The steps to follow are simple enough I could do paint by numbers instructions.

A thought: I leave my DigiOne/ pi as is, buy another Pi with a screen, and an OS system that works (DietPi? recommendations?), do the SQL thing, then sometime later turn it into a needed endpoint.

Sound feasible?

PS: Tried it out on classical cuts?

PSPS: Its late and I’m at my worst, but I noticed a portion of the changes being a reordering of the composers. Why that order?

Another curiosity question: are you trying for fuzzy matches, i.e. “What a Wonderful World” = “What a Wonderful Wrold”?

dietpi would likely work. Not sure how well the system would perform writing to a usb connected hard drive. You could just plug the pi into your regular monitor rather than buy a screen for a one off like this.

It makes no distinction between genres, so it’ll do the same for classical composers

just a function of the code, and makes it easier to spot anomalies. Roon and other software that can leverage the metadata doesn’t care what order it is in, in file tags.

No, don’t want to go there at this juncture - I don’t want to introduce the possibility of changes degrading rather than enhancing the metadata.
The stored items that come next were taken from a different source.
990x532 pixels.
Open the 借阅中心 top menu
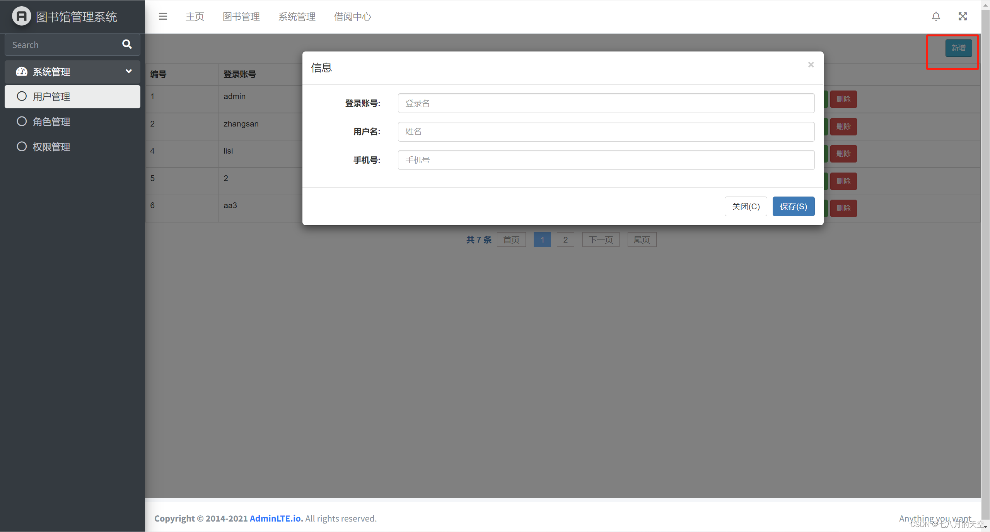(x=352, y=17)
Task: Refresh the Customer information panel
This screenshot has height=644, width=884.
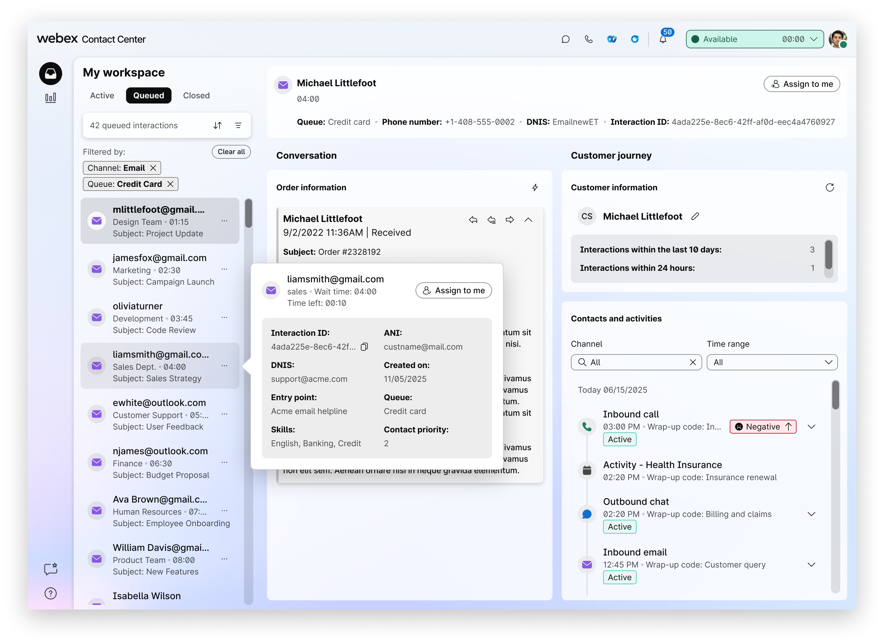Action: 829,188
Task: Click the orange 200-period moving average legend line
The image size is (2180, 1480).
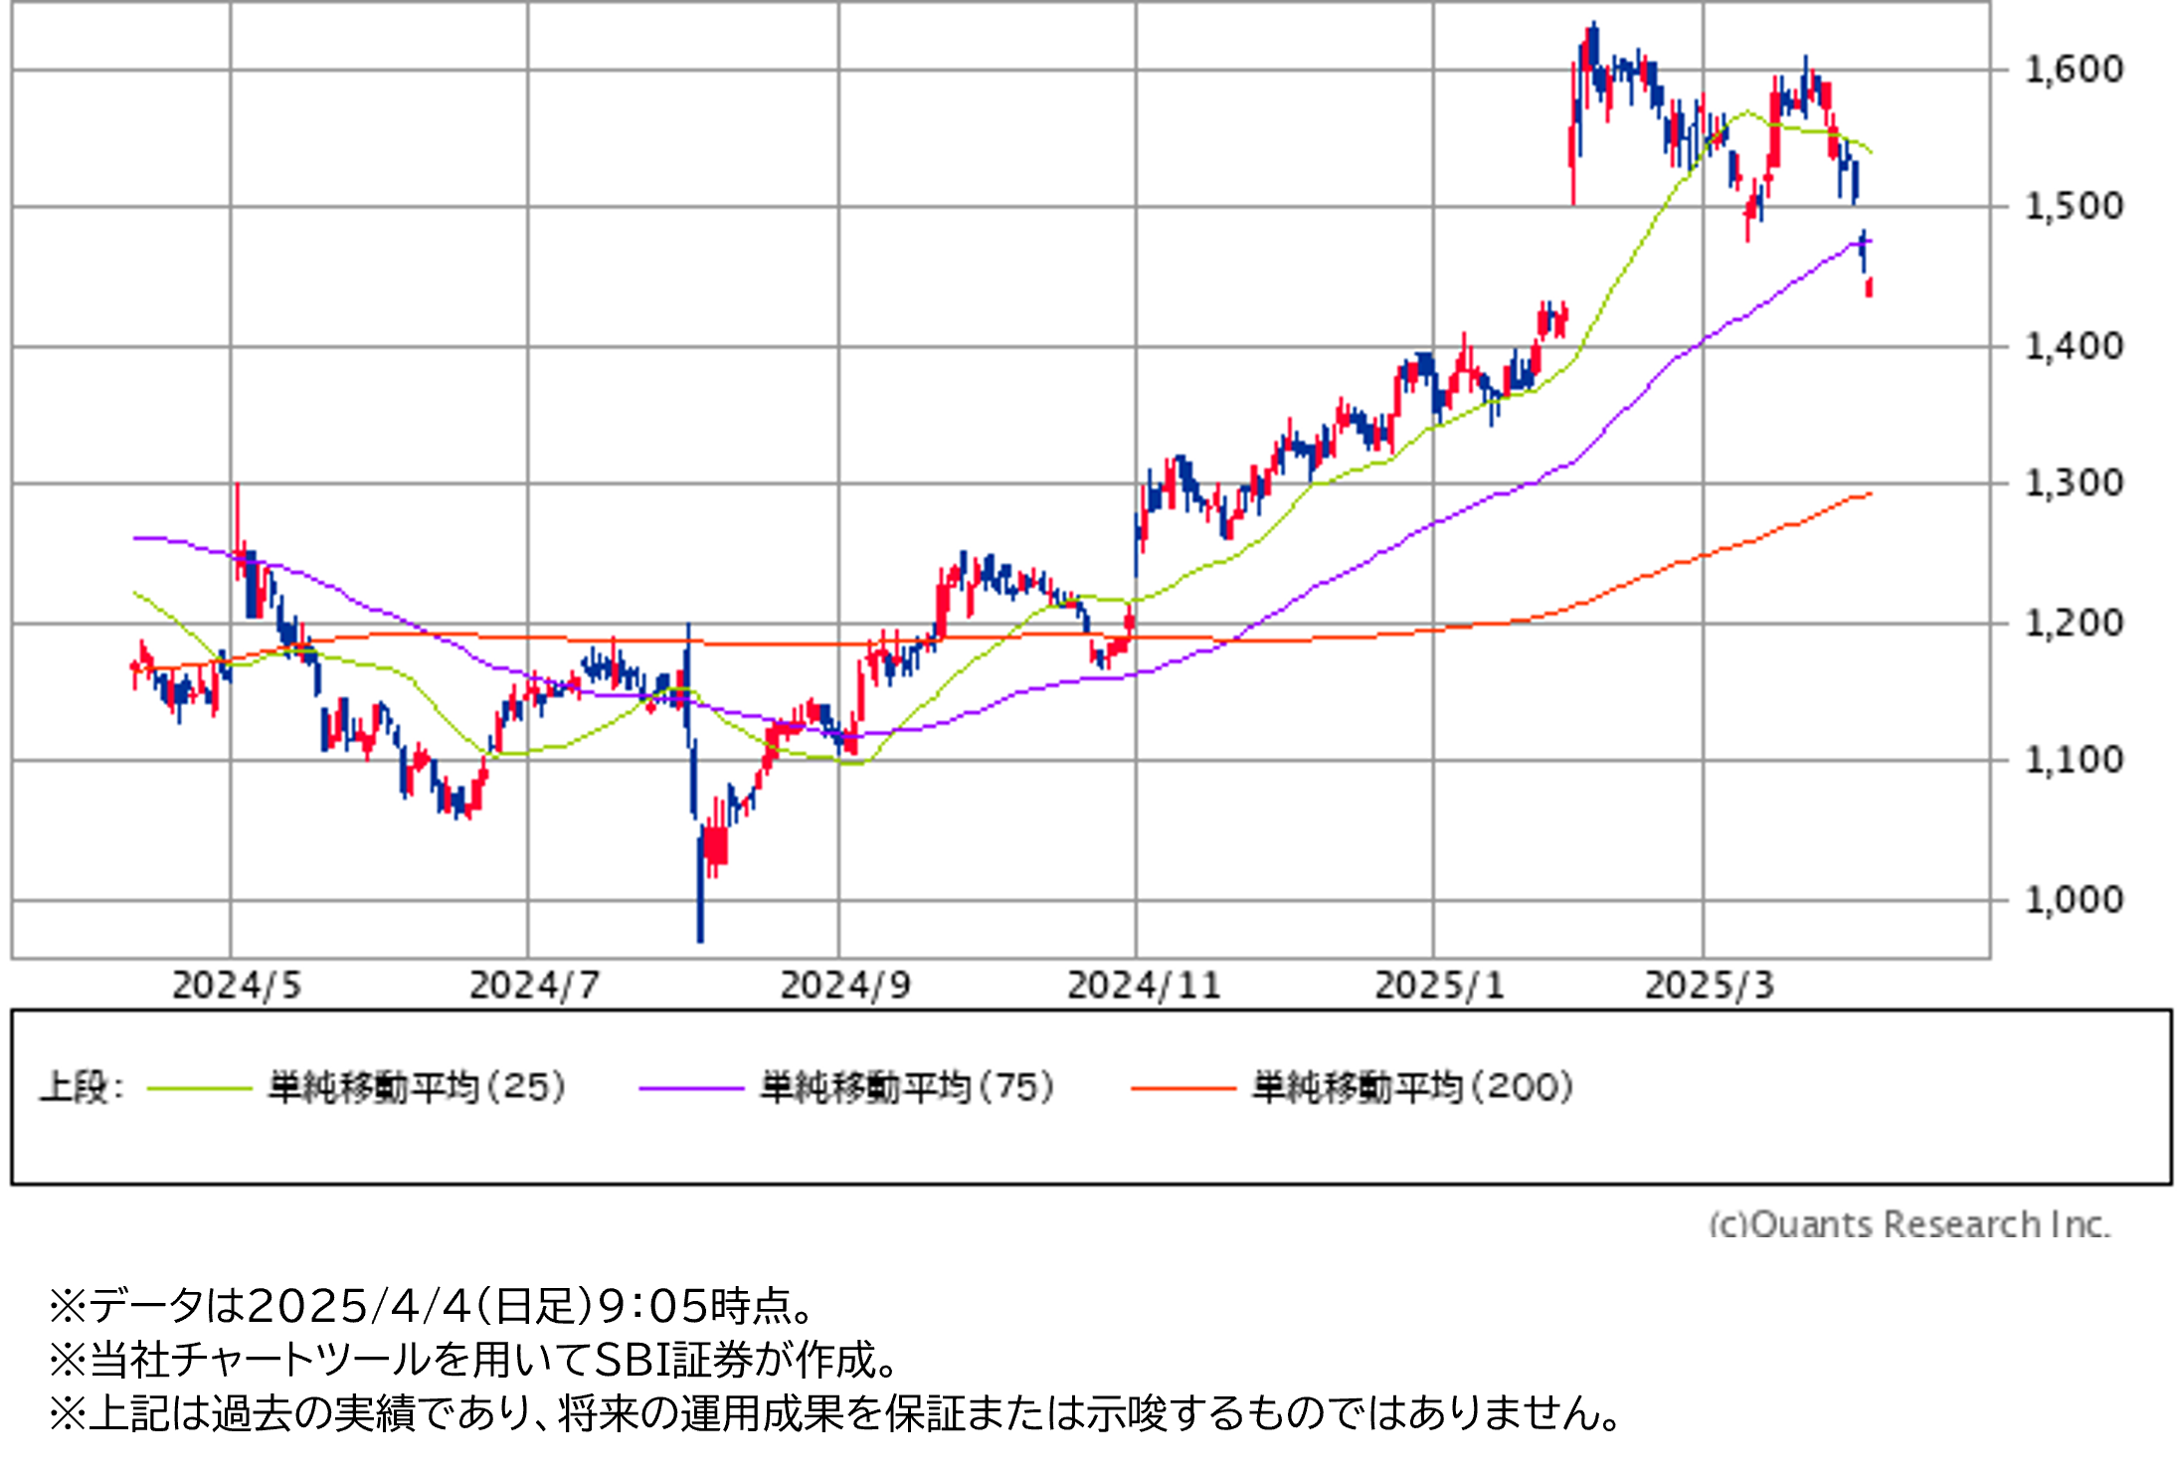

Hah, running an update against my files it’s definitely better to put Roon to sleep whilst the update runs otherwise you’re getting Roon database updates everytime a change is written.

Just in the process of adding work and part tags to my files based on the presence of ‘:’ in track titles where genre includes Classical. 12,059 files to be written to.

My Pi arrives tomorrow. Make some more mistakes/discoveries and tell me about them :slight_smile: . My universe is only 30-35k tracks.

Just reported/ranted about an album imported from TIDAL in Metadata issues.